Experiments were conducted on 119 anesthetized and artificially ventilated rats to evaluate effects of a physiological stimulus (hemorrhage) to the sympothoadrenal system on the bronchial circulation. In the presence of a sufficient dose of a vasopressin V1-receptor antagonist, moderate (81 mmHg on average, 33 rats) or severe hypotension (69 mmHg, 28 rats) was produced by controlled hemorrhage (11 or 9 rats, respectively), or by treatment with phenoxybenzamine (0.1 mg/kg, i.v., 12 rats, or 1.0 mg/kg, 10 rats), or the highly selective alpha 1-adrenoceptor antagonist, bunazosin (0.01 mg/kg i.v., 10 rats, or 0.1 mg/kg, 9 rats). During hypotension, the intrapulmonary bronchial blood flow (microsphere method) was decreased in a dose-dependent manner in the two antagonist-treated groups. However, these decreases were only of a moderate degree compared to the severe decrease in the hemorrhage group.
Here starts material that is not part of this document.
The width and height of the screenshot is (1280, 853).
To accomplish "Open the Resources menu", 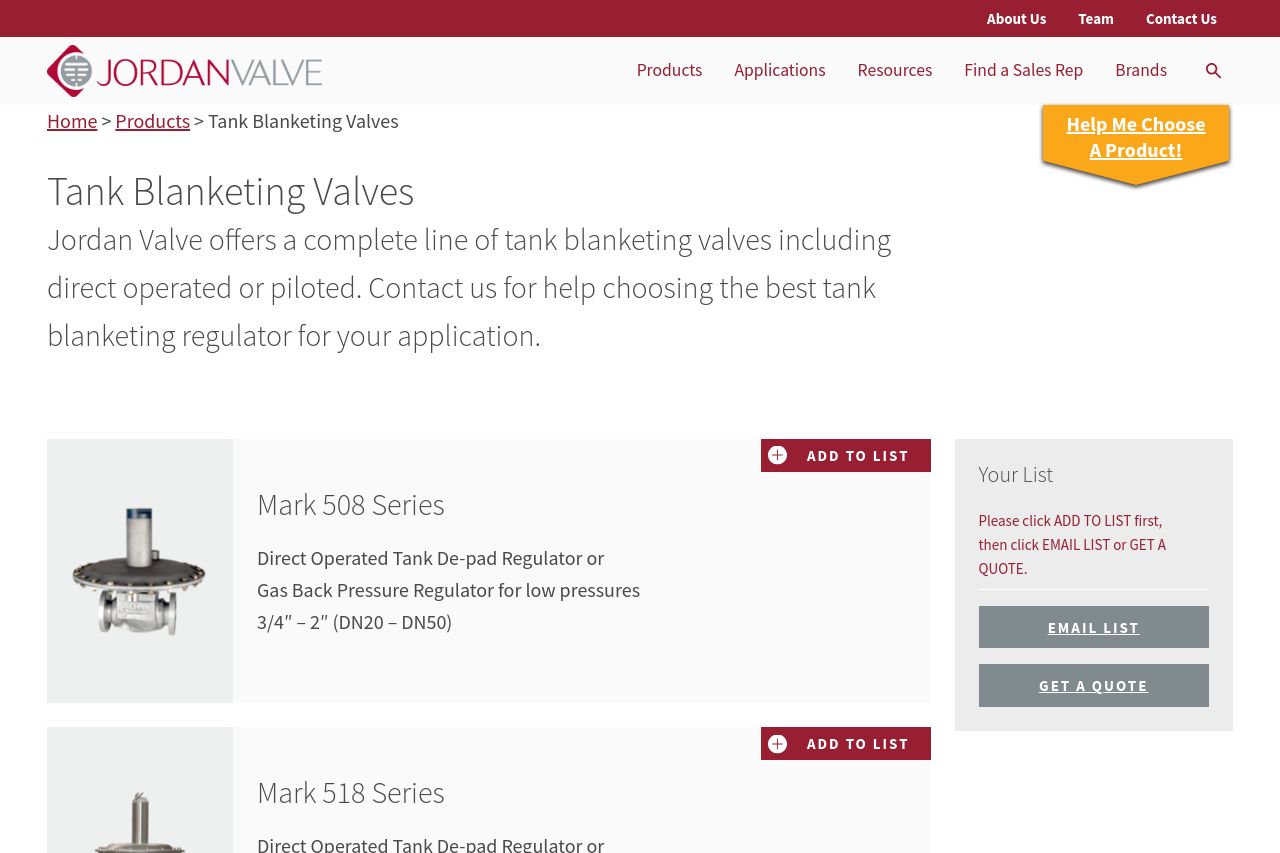I will 895,70.
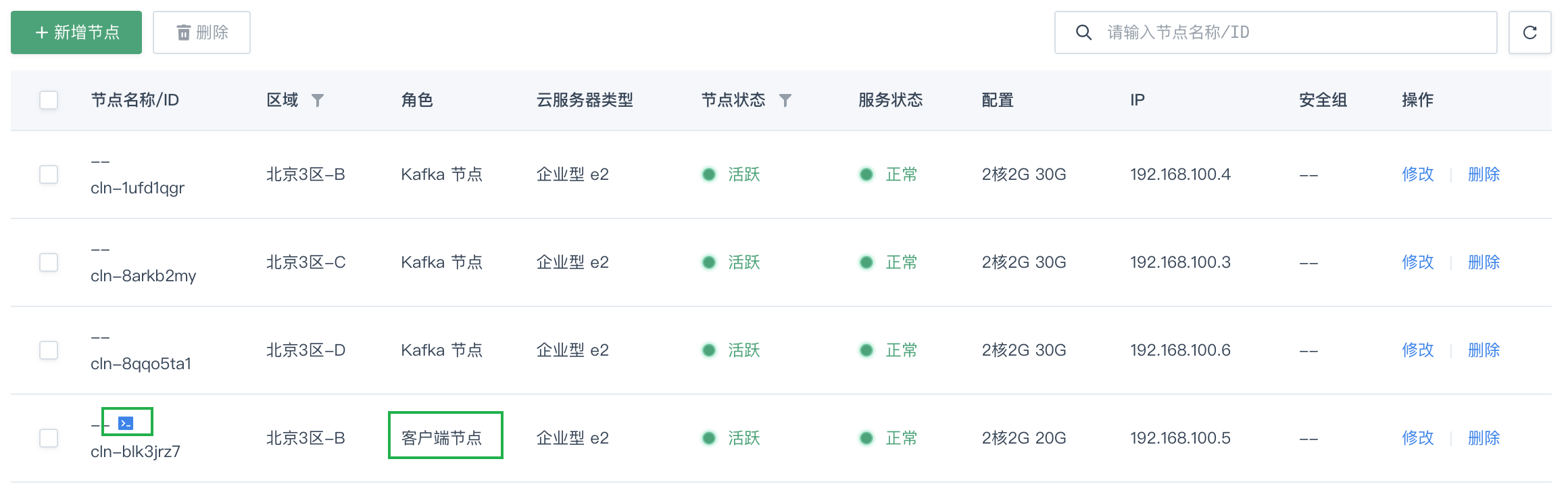Check the select-all checkbox in the table header
1568x499 pixels.
coord(48,99)
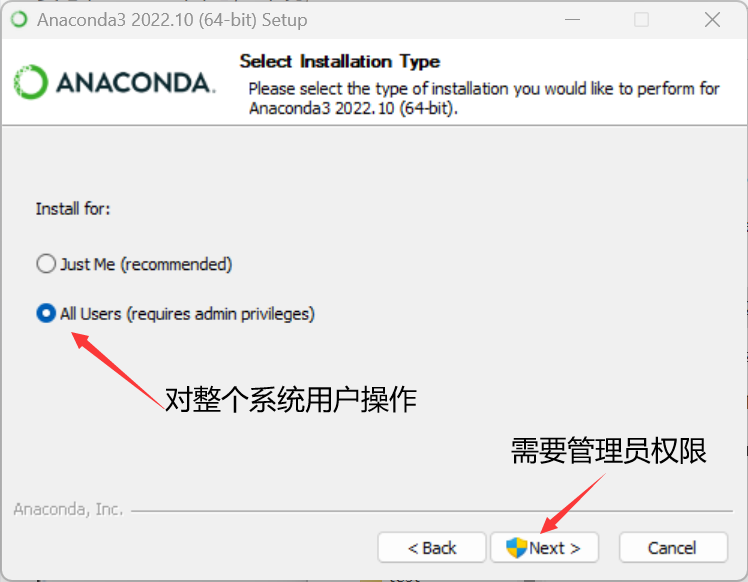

Although the bronchovascular resistance was not significantly changed after treatment with either antagonist, this variable was greatly elevated during severe hemorrhagic hypotension, reaching 240 +/- 51% (P less than 0.001 with either antagonist study) of its baseline level. Changes in the pulmonary arterial and left atrial pressures, plasma vasopressin concentration, and renin activity were found to be less influential on these responses in 58 rats. Overall, we concluded that the sympathoadrenal mechanism powerfully increased the resistance and decreased the blood flow of the intrapulmonary bronchial circulation.